Dysbiosis in Lung Cancer

Although an association of oral microbiome and cancer risk has been found in pancreatic cancers [70], our understanding of the impact of the oral microbiome on lung cancer pathophysiology remains limited. Yan et al. were the first to demonstrate the association between salivary microbiota with lung cancer [71]. Using 16s sequencing, levels of Capnocytophaga and Veillonella were significantly higher in patients with squamous cell cancer and adenocarcinoma suggesting their levels as potential use as biomarkers for disease detection or classification.
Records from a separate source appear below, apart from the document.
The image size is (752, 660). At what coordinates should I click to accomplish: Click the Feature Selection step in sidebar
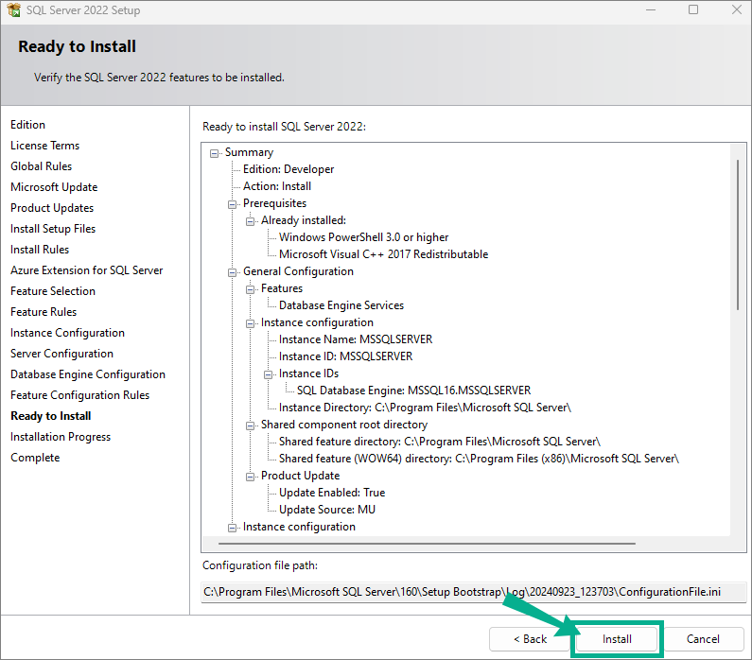(x=53, y=291)
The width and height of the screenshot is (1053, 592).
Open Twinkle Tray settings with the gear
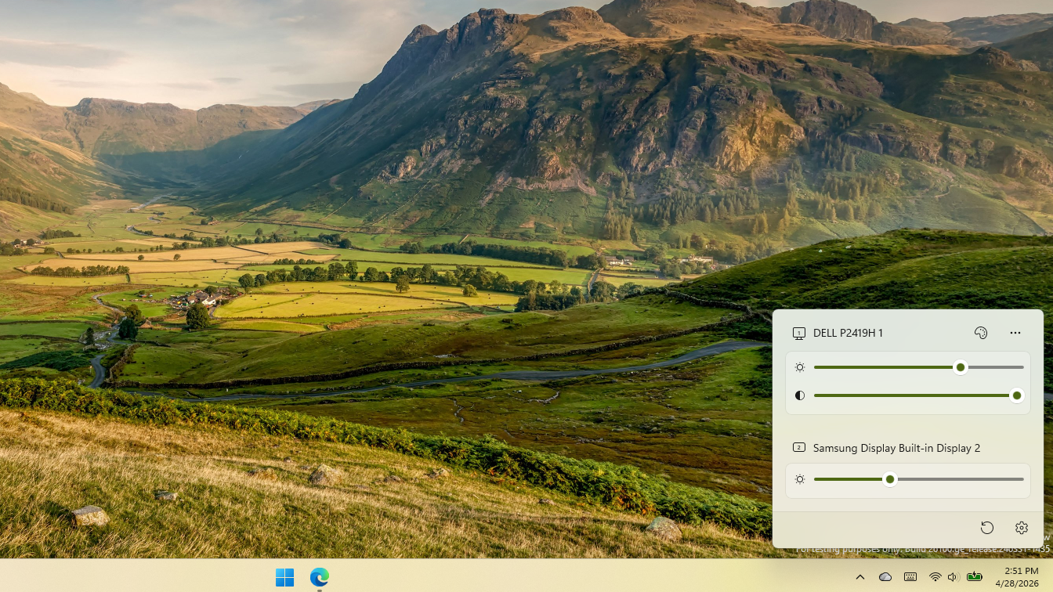coord(1021,528)
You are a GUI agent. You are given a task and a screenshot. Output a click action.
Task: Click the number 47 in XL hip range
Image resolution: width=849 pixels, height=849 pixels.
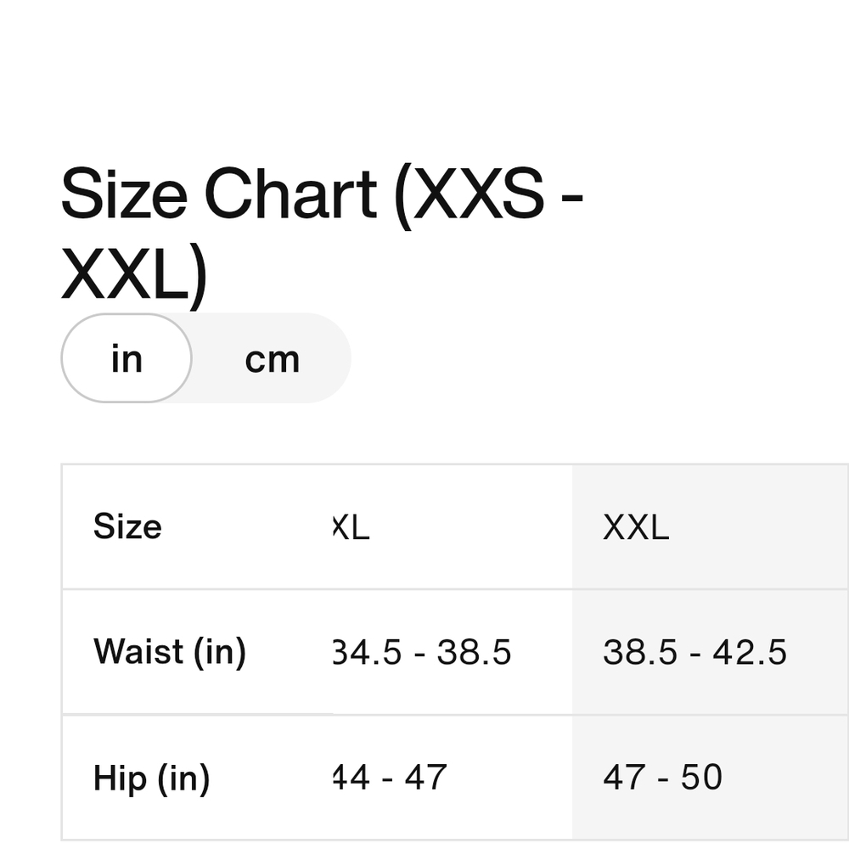click(x=425, y=778)
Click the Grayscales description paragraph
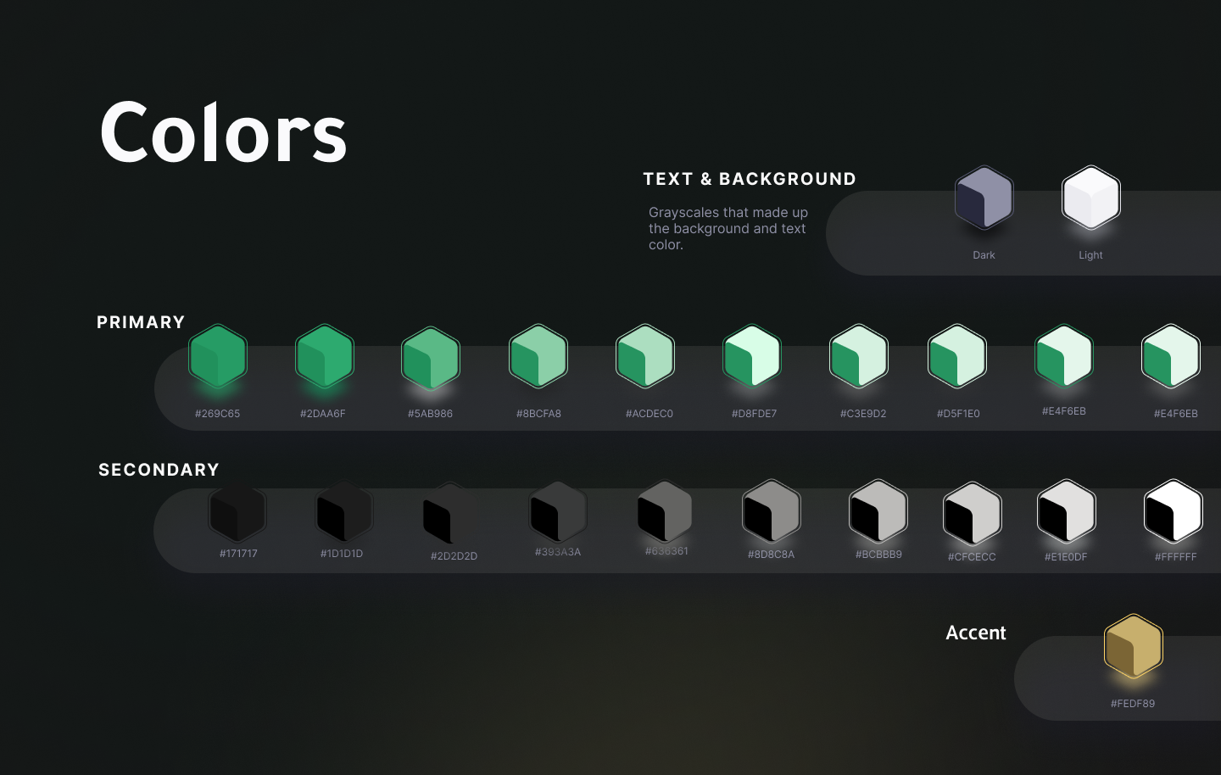 point(728,228)
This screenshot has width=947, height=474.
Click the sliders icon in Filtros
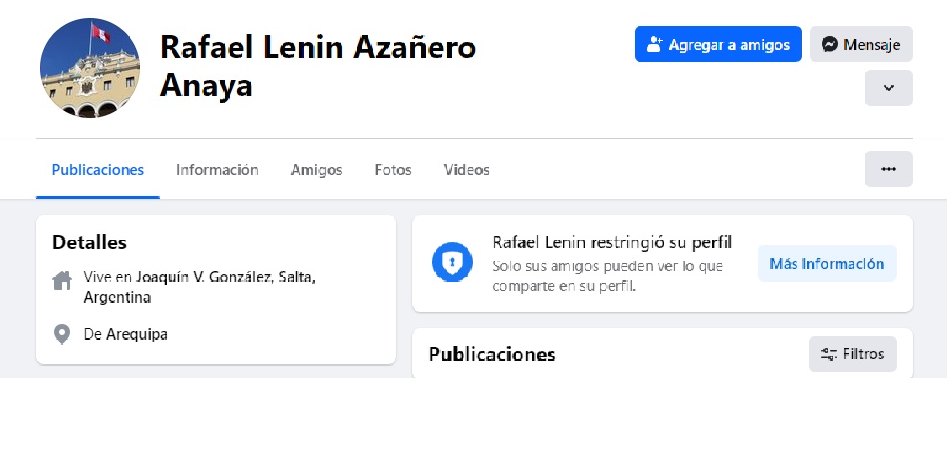pos(828,354)
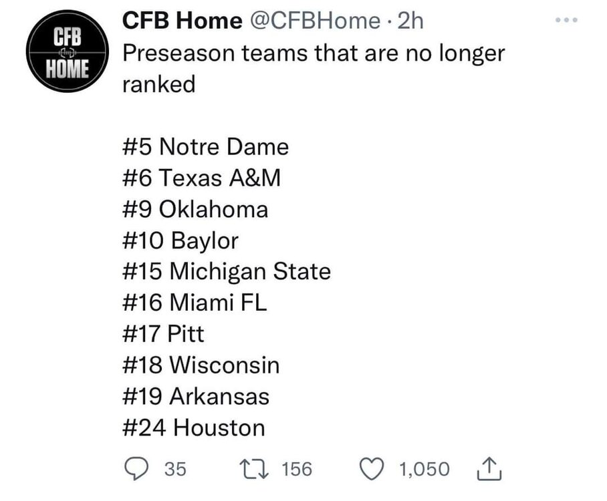This screenshot has width=607, height=501.
Task: Click the "#6 Texas A&M" line
Action: pyautogui.click(x=201, y=178)
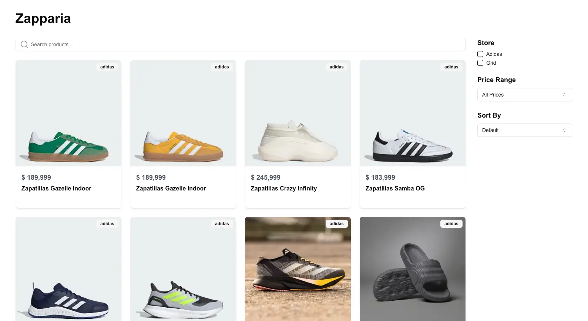This screenshot has height=321, width=588.
Task: Click the adidas badge on gray slides card
Action: coord(451,224)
The AUC of ROC of Veillonella for squamous cell cancer and adenocarcinoma were 0.81 and 0.68, respectively, and the AUC of Capnocytophaga for squamous cell cancer and adenocarcinoma was 0.79 and 0.81, respectively. In a different study, excluding the effect of smoking, salivary microbiome among 75 non-smoking female patients with lung cancer compared with 172 matched healthy control found decreased microbial diversity and occurrence of dysbiosis in the lung cancer group [72]. Bacterial genera Blastomonas and Sphingomonas were found to be significantly higher in the oral microbiota of the lung cancer group while Acinetobacter and Streptococcus were higher in the control group. The study also found a positive correlation between immunocytochemistry markers TTF-1 and CK 7 with Enterobacteriaceae, and Napsin A with genus Blastomonas. A study of salivary dysbiosis showed that genera Veillonella and Streptococcus were strongly increased in NSCLC compared with controls [73]. The UniFrac distance was significantly different between the groups on principal coordinates analysis. It also showed cross links among salivary microbiota dysbiosis, systemic inflammatory markers, and predicted Kyoto Encyclopedia of Genes and Genomes (KEGG) pathways.

Dysbiosis in Lung Transplant

Oral pharyngeal microbiota in patients undergoing lung transplant showed severe dysbiosis in taxonomic composition and respiration phenotypes with reduced richness and diversity and increased facultative and reduced aerobic bacteria in the pre-transplant stage in the setting of their end-stage lung disease [74]. In 6 weeks to 3 months post-transplant, the richness and diversity were intermediate between healthy and pre-transplant patients. By 6 months, the post-transplant patients’ oral pharyngeal microbiota resembled that of pre-transplant patients. All post-transplant patients were on antimicrobial and immunosuppressive therapy, which may have affected the patients’ microbiota. However, analysis of pre-transplant patients on these agents suggested that the dysbiosis is not driven by antimicrobial nor immunosuppressive therapy.

Conclusion

With the improvement in PCR sequencing tools available to investigators, we have a greater understanding of the oral microbiome diversity and its systemic effect especially on the lungs. The diversity of microbiota decreases as we descend from the oral cavity to the lungs. Dysbiosis of the oral microbiota is linked to oral infections and a number of lung diseases especially pneumonia, CF, COPD, and lung cancer. The oral cavity was found to be a reservoir of bacteria causing disease in the acute conditions (aspiration pneumonia, HAP, and VAP) and chronic disease (CF). In lung cancer, changes in oral microbiota can be a biomarker of disease. Future studies should explore the use of oral microbiota dysbiosis as biomarker of disease and the manipulation of oral microbiota therapeutically to change lung disease progression.